> [Vorgegebener Text]
May I hug you?

Als der Australier Juan Mann 2004 die Free Hugs Campaign startete und mit dieser Aktion weltweit viral ging, konnte er nicht ahnen, dass seine großzügige, freundliche Einladung 15 Jahre später an die Grenzen körperlicher Unversehrtheit und Autonomie stoßen würde. In der COVID-19-Pandemie entwickelte die Kanadierin Carolyn Ellis die sogenannten Umarmungs-Handschuhe – ein riesiges Plastikgebilde, mithilfe dessen sie ihrer Mutter eine Umarmung schenken konnte, ohne sie zu gefährden. Eine Umarmung braucht Einvernehmlichkeit und Vertrauen, bedeutet Glück, Zuneigung und Wohlgefühl, schenkt Nähe und Empathie und trägt ab jetzt (leider) ein gewisses Risiko mit sich. Die Pandemie hat aber auch in einer produktiven Weise tradierte körperliche Rituale in Frage gestellt, ungefragten Körperkontakt, der als übergriffig, unsicher oder sogar gefährlich empfunden werden kann.

> [Bereitgestellte Angaben]
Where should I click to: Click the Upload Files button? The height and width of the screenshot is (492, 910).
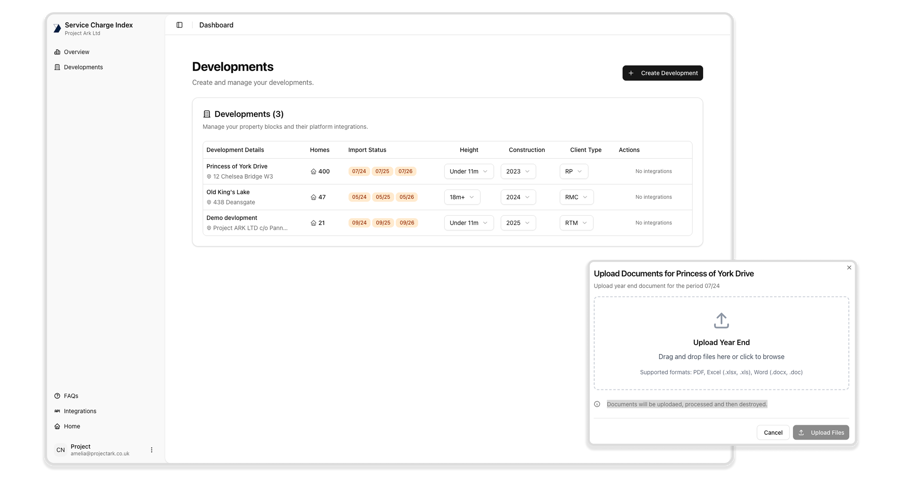pyautogui.click(x=820, y=432)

> [Aufgaben]
(a) Zitieren Sie aus dem Text über Umarmungen wörtlich den Abschnitt von „Als der Australier“ bis „empfunden werden kann.“.
(b) Wer entwickelte laut dem Text über Umarmungen die sogenannten Umarmungs-Handschuhe?
(c) Entscheiden Sie, ob die folgenden Aussagen mit dem Text über Umarmungen übereinstimmen, und belegen Sie jede Entscheidung mit den ausschlaggebenden Worten des Textes.
(i) Juan Mann stammt aus Australien.
(ii) Carolyn Ellis konnte mithilfe der Umarmungs-Handschuhe ihren Vater umarmen.
(iii) Eine Umarmung braucht Einvernehmlichkeit und Vertrauen.

> [Lösungen]
(a)
Als der Australier Juan Mann 2004 die Free Hugs Campaign startete und mit dieser Aktion weltweit viral ging, konnte er nicht ahnen, dass seine großzügige, freundliche Einladung 15 Jahre später an die Grenzen körperlicher Unversehrtheit und Autonomie stoßen würde. In der COVID-19-Pandemie entwickelte die Kanadierin Carolyn Ellis die sogenannten Umarmungs-Handschuhe – ein riesiges Plastikgebilde, mithilfe dessen sie ihrer Mutter eine Umarmung schenken konnte, ohne sie zu gefährden. Eine Umarmung braucht Einvernehmlichkeit und Vertrauen, bedeutet Glück, Zuneigung und Wohlgefühl, schenkt Nähe und Empathie und trägt ab jetzt (leider) ein gewisses Risiko mit sich. Die Pandemie hat aber auch in einer produktiven Weise tradierte körperliche Rituale in Frage gestellt, ungefragten Körperkontakt, der als übergriffig, unsicher oder sogar gefährlich empfunden werden kann.

(b) Die Kanadierin Carolyn Ellis.

(c)
(i) Ja: „der Australier Juan Mann“
(ii) Nein: „ihrer Mutter eine Umarmung schenken konnte“
(iii) Ja: „Eine Umarmung braucht Einvernehmlichkeit und Vertrauen“